Das gelob ich heilig...
Trotz der
Aussicht auf die dreißig Sous — ein unerwartetes Himmelsgeschenk — wird es
Soubirous immer dumpfer und schwerer ums Herz. Er spürt seinen Hunger als eine
Art Übelkeit, die durch den Gestank der jammervollen Ladung hinter dem
Kutschbock abscheulich verschärft wird. Die Fahrt geht vorbei am Besitztum des
Herrn de Lafite, des sagenhaft reichen Mannes von Lourdes, der ebenso wie
Soubirous als einfacher Müller begonnen hat, ehe er vom verwunschenen Glück zur
schwindelnden Höhe emporgehoben wurde. Das ausgedehnte Grundstück liegt auf der
sogenannten Chalet-Insel, die durch den Gavebogen und die Sehne des Savy-Bachs
gebildet wird, der sich einige Schritte jenseits des Felsens Massabielle in den
Fluß ergießt. Das Besitztum besteht aus dem Herrenhaus im Stil Heinrichs IV.
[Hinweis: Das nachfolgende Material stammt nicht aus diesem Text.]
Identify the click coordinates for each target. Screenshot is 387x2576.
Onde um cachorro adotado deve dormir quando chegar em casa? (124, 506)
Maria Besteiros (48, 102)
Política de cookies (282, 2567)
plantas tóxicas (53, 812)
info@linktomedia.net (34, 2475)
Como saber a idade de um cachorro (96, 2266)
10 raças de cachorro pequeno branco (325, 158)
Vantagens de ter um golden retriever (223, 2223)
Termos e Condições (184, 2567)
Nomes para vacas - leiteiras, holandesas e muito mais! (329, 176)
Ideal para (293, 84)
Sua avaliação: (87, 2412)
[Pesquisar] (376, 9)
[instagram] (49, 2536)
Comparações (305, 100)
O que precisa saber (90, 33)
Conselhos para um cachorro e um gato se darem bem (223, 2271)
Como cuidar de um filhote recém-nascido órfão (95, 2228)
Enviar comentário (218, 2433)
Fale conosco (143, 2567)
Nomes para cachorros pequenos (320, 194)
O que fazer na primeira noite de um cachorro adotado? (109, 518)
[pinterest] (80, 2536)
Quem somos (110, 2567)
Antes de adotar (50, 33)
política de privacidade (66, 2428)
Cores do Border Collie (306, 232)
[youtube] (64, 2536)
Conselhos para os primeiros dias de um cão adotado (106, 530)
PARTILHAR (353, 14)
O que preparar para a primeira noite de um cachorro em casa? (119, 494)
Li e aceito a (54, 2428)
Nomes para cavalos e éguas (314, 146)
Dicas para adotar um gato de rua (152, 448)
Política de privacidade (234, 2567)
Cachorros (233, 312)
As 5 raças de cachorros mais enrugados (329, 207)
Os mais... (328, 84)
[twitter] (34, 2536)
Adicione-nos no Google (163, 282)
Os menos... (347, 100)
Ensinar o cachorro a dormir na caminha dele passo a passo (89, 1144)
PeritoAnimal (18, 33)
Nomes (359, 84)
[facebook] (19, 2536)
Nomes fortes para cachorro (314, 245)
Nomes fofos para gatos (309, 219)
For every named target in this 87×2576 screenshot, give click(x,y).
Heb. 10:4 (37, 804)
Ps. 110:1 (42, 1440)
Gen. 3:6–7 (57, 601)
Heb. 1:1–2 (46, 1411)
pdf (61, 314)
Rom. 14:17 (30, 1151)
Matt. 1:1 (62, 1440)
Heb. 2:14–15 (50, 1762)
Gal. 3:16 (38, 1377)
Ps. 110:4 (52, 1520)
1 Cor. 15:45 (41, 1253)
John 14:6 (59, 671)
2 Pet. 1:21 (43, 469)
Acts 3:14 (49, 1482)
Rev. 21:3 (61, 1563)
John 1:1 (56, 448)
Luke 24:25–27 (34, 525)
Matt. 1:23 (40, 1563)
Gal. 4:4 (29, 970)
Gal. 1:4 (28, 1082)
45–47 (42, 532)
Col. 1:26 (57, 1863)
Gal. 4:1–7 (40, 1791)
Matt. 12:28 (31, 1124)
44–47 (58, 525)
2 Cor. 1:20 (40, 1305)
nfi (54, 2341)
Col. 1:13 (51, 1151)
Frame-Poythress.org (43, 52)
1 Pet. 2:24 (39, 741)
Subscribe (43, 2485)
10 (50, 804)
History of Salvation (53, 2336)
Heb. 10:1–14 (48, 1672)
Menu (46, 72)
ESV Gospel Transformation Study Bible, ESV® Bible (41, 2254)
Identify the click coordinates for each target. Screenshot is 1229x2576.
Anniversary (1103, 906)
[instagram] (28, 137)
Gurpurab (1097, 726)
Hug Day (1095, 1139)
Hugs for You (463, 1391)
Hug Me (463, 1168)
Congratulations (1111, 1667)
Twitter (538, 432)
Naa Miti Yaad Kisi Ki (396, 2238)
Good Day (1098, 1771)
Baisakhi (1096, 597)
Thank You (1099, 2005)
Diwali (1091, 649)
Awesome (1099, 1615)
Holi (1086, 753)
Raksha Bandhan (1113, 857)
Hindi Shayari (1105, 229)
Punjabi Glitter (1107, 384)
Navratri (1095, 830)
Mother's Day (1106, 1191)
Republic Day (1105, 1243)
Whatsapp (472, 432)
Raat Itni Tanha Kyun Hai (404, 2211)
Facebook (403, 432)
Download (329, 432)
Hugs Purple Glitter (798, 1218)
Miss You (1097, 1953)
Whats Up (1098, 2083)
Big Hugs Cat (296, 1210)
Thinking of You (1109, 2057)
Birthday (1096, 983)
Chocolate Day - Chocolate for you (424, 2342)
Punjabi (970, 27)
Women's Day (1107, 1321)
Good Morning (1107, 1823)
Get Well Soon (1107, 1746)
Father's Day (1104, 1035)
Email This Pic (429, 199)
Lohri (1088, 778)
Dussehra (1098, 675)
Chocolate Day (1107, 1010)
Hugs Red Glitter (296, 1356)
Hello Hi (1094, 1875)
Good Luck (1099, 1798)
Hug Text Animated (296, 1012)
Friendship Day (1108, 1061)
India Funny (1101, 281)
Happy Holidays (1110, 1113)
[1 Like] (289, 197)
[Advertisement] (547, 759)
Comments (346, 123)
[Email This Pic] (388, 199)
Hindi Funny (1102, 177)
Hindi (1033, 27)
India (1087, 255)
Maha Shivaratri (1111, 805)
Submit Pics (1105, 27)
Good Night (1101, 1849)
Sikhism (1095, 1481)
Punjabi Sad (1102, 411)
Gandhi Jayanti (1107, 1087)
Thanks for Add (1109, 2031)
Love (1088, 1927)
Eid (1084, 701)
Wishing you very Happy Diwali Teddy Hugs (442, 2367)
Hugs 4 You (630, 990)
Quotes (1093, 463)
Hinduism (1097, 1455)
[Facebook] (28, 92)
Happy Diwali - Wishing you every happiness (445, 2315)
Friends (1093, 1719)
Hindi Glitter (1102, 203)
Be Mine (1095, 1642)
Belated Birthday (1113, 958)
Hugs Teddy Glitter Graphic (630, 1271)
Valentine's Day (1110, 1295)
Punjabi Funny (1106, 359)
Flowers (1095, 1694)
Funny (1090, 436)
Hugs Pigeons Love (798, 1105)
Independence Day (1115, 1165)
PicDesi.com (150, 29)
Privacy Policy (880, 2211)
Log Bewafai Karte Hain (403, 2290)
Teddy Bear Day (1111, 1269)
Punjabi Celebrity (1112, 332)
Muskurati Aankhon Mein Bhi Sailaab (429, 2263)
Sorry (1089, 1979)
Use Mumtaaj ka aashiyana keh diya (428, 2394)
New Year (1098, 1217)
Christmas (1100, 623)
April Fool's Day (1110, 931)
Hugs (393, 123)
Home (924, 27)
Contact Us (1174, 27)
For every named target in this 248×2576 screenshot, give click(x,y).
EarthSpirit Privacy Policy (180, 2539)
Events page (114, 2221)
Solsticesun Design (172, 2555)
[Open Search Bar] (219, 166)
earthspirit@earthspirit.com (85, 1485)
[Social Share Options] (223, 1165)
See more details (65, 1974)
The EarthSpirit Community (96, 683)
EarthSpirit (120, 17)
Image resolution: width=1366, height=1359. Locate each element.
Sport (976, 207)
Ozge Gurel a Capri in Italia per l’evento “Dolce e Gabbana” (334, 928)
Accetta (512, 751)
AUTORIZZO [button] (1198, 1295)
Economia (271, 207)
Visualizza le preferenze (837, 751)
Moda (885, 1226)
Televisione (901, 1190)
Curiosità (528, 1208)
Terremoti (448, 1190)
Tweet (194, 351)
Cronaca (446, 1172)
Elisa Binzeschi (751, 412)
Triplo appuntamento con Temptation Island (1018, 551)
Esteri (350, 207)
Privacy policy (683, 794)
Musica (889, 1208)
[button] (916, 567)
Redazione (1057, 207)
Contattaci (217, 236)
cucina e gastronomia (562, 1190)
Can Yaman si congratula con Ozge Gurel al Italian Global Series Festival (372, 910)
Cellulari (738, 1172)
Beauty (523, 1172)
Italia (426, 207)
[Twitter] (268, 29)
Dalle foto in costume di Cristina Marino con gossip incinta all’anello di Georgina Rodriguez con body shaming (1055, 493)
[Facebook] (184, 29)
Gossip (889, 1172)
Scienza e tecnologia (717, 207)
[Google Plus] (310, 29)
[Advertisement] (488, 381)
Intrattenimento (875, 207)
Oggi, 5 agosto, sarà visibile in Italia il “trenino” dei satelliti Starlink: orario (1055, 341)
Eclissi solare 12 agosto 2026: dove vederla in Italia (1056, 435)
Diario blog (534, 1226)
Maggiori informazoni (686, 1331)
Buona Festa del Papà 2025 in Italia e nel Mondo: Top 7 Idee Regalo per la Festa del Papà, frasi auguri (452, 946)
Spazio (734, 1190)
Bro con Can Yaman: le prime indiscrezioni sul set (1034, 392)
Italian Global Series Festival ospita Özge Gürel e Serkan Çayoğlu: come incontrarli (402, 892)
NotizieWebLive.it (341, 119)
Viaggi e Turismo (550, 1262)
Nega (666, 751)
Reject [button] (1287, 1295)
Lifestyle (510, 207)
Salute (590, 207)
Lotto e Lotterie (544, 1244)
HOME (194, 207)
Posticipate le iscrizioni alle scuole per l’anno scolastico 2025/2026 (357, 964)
mit vielen Türmchen und Erkerchen, aus dem Park, aus weiten Wiesenflächen und
dem imposanten Sägewerk. In Lourdes wird diese Sägemühle mit Ehrfurcht »die
Fabrik« genannt. Sie ist weitläufig gebaut, und ein prächtiger Staudamm sammelt
die Kräfte des schmächtigen Mühlbachs zu ungeahnten Leistungen. Es gibt
außerdem noch eine kleine, alte Mühle an diesem Bach. Soubirous kann sie jetzt
von seinem Kutschbock sehen. Sie gehört Antoine Nicolau und seiner Mutter. Er
beneidet diesen Nicolau hundertmal mehr als den ganzen Herrn de Lafite mitsamt
seinem Schloß, seiner Fabrik und seinen Equipagen. Das Allzugroße flößt keinem
Neid ein. Mit Nicolau aber kann er sich messen. Ist er vielleicht schlechter
als Nicolau? Er ist vermutlich besser als Nicolau. Älter und erfahrener ist er
sicher. Der unbegreifliche Himmel hat es eben so eingerichtet, daß die Besseren
auf dem Trockenen sitzen und die Schlechtern auf der Türschwelle der Savy-Mühle
gelassen den Radschaufeln zuschauen dürfen, wie sie sich drehn und drehn.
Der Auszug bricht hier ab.